The annual “Worldwide Threat Assessment” issued Tuesday by U.S intelligence agencies says that thousands of Islamic State fighters and supporters remain in Syria and Iraq, and that they will continue to conduct strikes.
The militant group still “commands thousands of fighters in Iraq and Syria,” Daniel Coats, Director of National Intelligence, said in a summary of the conclusions. “It maintains eight branches, more than a dozen networks, and thousands of dispersed supporters around the world, despite significant leadership and territorial losses.”
The group is still able to carry out deadly attacks in Syria and Iraq, as “it tries to undermine stabilization efforts and retaliate against its enemies,” Coats said in the report. “We assess that ISIS will seek to exploit Sunni grievances, societal instability, and stretched security forces to regain territory in Iraq and Syria in the long term.”
Suicide Attack
Islamic State claimed responsibility for a suicide attack that killed four Americans and wounded three others earlier this month when they were on patrol in the northern Syrian town of Manbij.
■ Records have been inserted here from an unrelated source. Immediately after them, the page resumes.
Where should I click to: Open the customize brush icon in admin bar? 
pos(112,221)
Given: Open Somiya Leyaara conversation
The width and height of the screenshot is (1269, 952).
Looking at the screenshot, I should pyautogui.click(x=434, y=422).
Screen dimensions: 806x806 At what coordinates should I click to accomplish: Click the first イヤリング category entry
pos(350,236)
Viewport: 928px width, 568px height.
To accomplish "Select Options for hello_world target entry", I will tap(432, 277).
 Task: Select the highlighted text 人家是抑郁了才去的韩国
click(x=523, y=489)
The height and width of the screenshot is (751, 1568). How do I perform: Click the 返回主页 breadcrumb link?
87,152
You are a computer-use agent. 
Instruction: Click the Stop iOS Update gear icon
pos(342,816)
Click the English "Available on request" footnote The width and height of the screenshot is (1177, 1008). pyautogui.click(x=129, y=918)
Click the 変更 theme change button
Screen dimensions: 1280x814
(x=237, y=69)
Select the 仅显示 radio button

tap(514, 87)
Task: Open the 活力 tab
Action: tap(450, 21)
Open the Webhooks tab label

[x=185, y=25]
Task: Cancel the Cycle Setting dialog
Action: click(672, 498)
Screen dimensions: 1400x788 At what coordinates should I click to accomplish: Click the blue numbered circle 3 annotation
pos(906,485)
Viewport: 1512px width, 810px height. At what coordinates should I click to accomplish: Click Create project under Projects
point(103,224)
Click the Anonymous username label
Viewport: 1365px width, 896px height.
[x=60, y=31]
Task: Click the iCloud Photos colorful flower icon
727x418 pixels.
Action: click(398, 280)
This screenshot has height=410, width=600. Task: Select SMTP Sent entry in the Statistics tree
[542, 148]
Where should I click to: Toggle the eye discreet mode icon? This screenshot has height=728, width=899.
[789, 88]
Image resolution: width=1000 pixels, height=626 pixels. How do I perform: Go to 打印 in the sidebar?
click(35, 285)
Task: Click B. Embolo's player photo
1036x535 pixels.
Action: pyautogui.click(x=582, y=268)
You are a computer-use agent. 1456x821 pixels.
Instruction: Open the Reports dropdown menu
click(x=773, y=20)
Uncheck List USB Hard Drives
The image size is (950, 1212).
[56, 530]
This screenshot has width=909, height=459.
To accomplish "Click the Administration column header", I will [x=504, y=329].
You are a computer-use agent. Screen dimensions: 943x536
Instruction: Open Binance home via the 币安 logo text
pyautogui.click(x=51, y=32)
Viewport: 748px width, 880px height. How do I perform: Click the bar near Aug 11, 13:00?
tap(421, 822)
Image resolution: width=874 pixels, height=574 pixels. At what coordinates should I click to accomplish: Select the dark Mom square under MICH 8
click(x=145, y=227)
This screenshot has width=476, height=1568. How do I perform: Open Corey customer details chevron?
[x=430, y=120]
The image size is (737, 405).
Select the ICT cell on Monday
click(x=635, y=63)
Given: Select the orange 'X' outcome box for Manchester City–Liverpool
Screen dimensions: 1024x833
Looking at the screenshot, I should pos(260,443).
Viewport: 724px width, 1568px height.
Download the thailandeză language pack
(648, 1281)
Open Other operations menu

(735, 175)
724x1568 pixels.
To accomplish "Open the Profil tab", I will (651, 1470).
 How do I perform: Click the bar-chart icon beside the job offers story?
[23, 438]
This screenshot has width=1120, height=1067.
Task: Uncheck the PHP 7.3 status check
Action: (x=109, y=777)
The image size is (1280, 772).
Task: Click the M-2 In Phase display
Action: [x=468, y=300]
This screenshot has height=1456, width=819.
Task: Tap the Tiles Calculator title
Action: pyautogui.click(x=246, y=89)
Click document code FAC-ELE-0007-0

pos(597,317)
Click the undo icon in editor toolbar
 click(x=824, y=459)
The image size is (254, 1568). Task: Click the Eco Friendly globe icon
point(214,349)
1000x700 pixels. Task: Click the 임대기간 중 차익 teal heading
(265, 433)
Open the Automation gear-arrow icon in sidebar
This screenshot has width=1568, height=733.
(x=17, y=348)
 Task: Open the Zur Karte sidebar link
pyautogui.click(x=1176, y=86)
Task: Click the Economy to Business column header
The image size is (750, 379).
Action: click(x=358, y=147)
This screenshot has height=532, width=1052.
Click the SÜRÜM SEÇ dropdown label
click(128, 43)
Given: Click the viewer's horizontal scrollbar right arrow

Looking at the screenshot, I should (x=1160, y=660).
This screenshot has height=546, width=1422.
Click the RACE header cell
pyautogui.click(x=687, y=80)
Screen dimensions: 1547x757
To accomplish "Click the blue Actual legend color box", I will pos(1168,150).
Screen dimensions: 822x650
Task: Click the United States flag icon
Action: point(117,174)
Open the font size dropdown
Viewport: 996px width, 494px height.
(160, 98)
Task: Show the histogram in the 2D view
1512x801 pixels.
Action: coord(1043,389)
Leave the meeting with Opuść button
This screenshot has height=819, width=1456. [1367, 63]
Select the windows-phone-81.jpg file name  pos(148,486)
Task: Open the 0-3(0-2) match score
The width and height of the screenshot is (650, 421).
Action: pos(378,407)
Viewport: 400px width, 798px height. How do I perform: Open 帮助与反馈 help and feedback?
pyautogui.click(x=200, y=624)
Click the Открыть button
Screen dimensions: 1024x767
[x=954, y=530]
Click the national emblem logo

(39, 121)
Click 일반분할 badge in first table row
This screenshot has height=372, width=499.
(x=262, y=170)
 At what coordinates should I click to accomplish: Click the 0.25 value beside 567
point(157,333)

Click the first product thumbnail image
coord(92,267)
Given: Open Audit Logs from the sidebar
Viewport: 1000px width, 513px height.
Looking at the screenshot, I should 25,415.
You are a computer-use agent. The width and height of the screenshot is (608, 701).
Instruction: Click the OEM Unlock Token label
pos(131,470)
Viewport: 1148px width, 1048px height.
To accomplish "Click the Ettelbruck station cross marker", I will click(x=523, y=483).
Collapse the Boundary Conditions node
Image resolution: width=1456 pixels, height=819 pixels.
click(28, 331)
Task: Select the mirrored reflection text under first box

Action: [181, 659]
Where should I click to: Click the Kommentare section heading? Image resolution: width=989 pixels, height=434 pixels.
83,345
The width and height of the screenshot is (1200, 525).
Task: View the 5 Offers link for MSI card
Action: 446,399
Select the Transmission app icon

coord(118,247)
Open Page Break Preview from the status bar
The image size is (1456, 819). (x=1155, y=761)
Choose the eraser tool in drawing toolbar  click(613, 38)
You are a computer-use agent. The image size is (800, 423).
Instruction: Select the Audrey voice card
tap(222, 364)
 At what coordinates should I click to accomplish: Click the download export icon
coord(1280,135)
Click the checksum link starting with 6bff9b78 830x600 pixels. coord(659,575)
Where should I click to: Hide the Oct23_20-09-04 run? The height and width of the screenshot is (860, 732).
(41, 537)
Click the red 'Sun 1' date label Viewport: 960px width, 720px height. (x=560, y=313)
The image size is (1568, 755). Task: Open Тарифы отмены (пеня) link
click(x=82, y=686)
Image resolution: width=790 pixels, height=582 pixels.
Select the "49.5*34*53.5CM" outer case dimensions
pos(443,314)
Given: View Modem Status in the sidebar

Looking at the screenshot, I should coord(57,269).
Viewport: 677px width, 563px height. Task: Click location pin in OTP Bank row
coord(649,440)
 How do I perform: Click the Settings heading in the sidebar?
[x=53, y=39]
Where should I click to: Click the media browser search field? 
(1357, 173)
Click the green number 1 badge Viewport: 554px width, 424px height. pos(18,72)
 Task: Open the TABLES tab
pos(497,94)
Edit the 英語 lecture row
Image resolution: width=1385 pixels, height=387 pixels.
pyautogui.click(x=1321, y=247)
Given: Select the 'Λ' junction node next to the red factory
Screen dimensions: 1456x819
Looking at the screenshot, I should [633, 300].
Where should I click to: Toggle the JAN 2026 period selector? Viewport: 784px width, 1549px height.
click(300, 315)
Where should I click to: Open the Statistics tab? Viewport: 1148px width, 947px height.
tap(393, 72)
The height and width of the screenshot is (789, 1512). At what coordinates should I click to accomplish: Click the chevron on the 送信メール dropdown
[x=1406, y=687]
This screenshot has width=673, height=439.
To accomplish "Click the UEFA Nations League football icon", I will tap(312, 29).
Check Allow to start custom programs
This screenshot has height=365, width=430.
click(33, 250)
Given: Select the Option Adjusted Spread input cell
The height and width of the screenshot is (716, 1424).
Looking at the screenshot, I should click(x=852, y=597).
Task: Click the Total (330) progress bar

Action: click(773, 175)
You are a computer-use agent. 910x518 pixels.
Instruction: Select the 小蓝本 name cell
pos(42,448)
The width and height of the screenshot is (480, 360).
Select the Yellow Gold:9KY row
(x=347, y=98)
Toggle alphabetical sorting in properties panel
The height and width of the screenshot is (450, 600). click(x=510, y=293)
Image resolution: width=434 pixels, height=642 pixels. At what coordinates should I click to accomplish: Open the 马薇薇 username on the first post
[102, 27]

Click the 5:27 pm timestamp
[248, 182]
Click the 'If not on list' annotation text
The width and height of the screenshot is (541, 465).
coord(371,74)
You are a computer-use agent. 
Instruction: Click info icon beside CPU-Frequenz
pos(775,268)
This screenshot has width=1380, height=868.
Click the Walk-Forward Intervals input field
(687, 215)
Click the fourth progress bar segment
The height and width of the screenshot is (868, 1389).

Days later, a suicide car bombing in Syria’s northeastern region of Hasakah targeted a U.S. military and Kurdish convoy.
Reflecting its far-flung ambitions, the group also claimed responsibility for bombings at a Catholic church in the southern Philippines that killed at least 20 people and injured more than a hundred over the weekend.
Trump has vowed to continue striking at the terrorists as he pulls U.S. troops from the conflict, and he’s faced pressure from allies including Israel to remain engaged. On a recent trip to Israel and Turkey, National Security Adviser John Bolton indicated there would be no rush to remove troops from a U.S. base in southern Syria known as Al-Tanf.
During a trip this month to Washington, Ilham Ahmed, a senior official with the Kurdish group that fought Islamic State alongside the U.S. , said in an interview that she’s been told by the Americans that they aren’t going to put a deadline on the withdrawal yet. Islamic State cells remain a threat even as they lose territorial control, she said.